Collected data entries

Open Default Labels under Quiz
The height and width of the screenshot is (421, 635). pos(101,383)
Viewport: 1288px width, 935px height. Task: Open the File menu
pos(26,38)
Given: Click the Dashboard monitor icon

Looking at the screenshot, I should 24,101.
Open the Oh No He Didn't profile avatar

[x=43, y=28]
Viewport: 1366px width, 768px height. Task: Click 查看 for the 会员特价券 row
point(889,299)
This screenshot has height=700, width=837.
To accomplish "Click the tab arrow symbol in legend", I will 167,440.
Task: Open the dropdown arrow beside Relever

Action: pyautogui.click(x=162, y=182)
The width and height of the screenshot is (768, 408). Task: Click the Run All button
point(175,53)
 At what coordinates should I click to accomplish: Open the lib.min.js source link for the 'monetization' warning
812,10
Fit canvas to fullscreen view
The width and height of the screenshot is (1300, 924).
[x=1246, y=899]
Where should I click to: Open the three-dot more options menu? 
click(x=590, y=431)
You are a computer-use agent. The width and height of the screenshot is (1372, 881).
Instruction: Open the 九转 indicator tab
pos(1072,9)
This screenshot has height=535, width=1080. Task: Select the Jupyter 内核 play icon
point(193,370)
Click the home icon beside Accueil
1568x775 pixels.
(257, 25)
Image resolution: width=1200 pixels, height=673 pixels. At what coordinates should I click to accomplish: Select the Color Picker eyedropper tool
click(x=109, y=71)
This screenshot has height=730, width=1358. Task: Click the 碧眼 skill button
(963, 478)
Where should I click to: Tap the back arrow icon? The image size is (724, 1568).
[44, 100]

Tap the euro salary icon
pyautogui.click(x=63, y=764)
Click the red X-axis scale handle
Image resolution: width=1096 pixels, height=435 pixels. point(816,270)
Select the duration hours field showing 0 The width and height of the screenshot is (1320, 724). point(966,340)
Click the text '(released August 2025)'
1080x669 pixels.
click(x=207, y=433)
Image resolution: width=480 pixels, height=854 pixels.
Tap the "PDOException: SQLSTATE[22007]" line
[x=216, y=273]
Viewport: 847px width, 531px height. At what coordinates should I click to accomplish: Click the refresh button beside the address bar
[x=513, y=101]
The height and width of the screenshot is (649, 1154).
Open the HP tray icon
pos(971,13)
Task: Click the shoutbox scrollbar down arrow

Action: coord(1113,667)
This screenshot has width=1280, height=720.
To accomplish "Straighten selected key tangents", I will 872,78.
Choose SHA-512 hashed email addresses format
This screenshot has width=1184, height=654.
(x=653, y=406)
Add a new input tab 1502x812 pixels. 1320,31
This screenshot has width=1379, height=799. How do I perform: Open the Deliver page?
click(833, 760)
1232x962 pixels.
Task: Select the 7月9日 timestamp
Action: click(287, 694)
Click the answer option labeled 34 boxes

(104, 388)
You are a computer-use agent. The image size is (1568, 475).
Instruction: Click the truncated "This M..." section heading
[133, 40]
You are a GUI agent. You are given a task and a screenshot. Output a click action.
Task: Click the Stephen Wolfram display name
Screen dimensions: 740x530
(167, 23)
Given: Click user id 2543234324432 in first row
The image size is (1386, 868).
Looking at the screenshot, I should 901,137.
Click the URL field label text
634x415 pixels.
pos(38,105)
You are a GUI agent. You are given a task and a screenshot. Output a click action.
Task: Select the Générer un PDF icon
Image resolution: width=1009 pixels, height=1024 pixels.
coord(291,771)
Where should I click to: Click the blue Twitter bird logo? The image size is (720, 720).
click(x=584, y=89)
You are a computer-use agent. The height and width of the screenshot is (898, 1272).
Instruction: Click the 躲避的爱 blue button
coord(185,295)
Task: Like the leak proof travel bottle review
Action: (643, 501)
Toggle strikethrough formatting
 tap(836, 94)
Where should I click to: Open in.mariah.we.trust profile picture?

#### [Activity]
Once the records have been read, print them all again exactly.

#### [Expected answer]
Open Default Labels under Quiz
The height and width of the screenshot is (421, 635). pos(101,383)
Viewport: 1288px width, 935px height. Task: Open the File menu
pos(26,38)
Given: Click the Dashboard monitor icon

Looking at the screenshot, I should 24,101.
Open the Oh No He Didn't profile avatar

[x=43, y=28]
Viewport: 1366px width, 768px height. Task: Click 查看 for the 会员特价券 row
point(889,299)
This screenshot has height=700, width=837.
To accomplish "Click the tab arrow symbol in legend", I will 167,440.
Task: Open the dropdown arrow beside Relever

Action: pyautogui.click(x=162, y=182)
The width and height of the screenshot is (768, 408). Task: Click the Run All button
point(175,53)
 At what coordinates should I click to accomplish: Open the lib.min.js source link for the 'monetization' warning
812,10
Fit canvas to fullscreen view
The width and height of the screenshot is (1300, 924).
[x=1246, y=899]
Where should I click to: Open the three-dot more options menu? 
click(x=590, y=431)
You are a computer-use agent. The width and height of the screenshot is (1372, 881).
Instruction: Open the 九转 indicator tab
pos(1072,9)
This screenshot has height=535, width=1080. Task: Select the Jupyter 内核 play icon
point(193,370)
Click the home icon beside Accueil
1568x775 pixels.
(257, 25)
Image resolution: width=1200 pixels, height=673 pixels. At what coordinates should I click to accomplish: Select the Color Picker eyedropper tool
click(x=109, y=71)
This screenshot has height=730, width=1358. Task: Click the 碧眼 skill button
(963, 478)
Where should I click to: Tap the back arrow icon? The image size is (724, 1568).
[44, 100]

Tap the euro salary icon
pyautogui.click(x=63, y=764)
Click the red X-axis scale handle
Image resolution: width=1096 pixels, height=435 pixels. point(816,270)
Select the duration hours field showing 0 The width and height of the screenshot is (1320, 724). point(966,340)
Click the text '(released August 2025)'
1080x669 pixels.
click(x=207, y=433)
Image resolution: width=480 pixels, height=854 pixels.
Tap the "PDOException: SQLSTATE[22007]" line
[x=216, y=273]
Viewport: 847px width, 531px height. At what coordinates should I click to accomplish: Click the refresh button beside the address bar
[x=513, y=101]
The height and width of the screenshot is (649, 1154).
Open the HP tray icon
pos(971,13)
Task: Click the shoutbox scrollbar down arrow

Action: coord(1113,667)
This screenshot has width=1280, height=720.
To accomplish "Straighten selected key tangents", I will 872,78.
Choose SHA-512 hashed email addresses format
This screenshot has width=1184, height=654.
(x=653, y=406)
Add a new input tab 1502x812 pixels. 1320,31
This screenshot has width=1379, height=799. How do I perform: Open the Deliver page?
click(833, 760)
1232x962 pixels.
Task: Select the 7月9日 timestamp
Action: click(287, 694)
Click the answer option labeled 34 boxes

(104, 388)
You are a computer-use agent. The image size is (1568, 475).
Instruction: Click the truncated "This M..." section heading
[133, 40]
You are a GUI agent. You are given a task and a screenshot. Output a click action.
Task: Click the Stephen Wolfram display name
Screen dimensions: 740x530
(167, 23)
Given: Click user id 2543234324432 in first row
The image size is (1386, 868).
Looking at the screenshot, I should 901,137.
Click the URL field label text
634x415 pixels.
pos(38,105)
You are a GUI agent. You are given a task and a screenshot. Output a click action.
Task: Select the Générer un PDF icon
Image resolution: width=1009 pixels, height=1024 pixels.
coord(291,771)
Where should I click to: Click the blue Twitter bird logo? The image size is (720, 720).
click(x=584, y=89)
You are a computer-use agent. The height and width of the screenshot is (898, 1272).
Instruction: Click the 躲避的爱 blue button
coord(185,295)
Task: Like the leak proof travel bottle review
Action: (643, 501)
Toggle strikethrough formatting
 tap(836, 94)
Where should I click to: Open in.mariah.we.trust profile picture?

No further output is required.